__Supplied material__

===

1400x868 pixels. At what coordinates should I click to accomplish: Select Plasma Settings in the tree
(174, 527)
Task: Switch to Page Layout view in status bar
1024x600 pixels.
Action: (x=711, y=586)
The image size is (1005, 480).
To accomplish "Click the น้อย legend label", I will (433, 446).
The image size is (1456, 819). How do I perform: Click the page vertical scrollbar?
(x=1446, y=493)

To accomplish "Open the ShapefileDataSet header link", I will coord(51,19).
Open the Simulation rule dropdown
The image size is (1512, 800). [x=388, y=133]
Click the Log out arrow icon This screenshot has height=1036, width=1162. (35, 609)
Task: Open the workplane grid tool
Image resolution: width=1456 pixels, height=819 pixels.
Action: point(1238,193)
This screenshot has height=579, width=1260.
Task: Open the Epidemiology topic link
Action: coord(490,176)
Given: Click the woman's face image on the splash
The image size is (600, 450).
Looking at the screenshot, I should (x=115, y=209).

===

__Aim__
Give back, word for word, every line of the records from the very first one through the line that holds "Action: (x=711, y=586)", with that line included.

__Solution__
1400x868 pixels. At what coordinates should I click to accomplish: Select Plasma Settings in the tree
(174, 527)
Task: Switch to Page Layout view in status bar
1024x600 pixels.
Action: (x=711, y=586)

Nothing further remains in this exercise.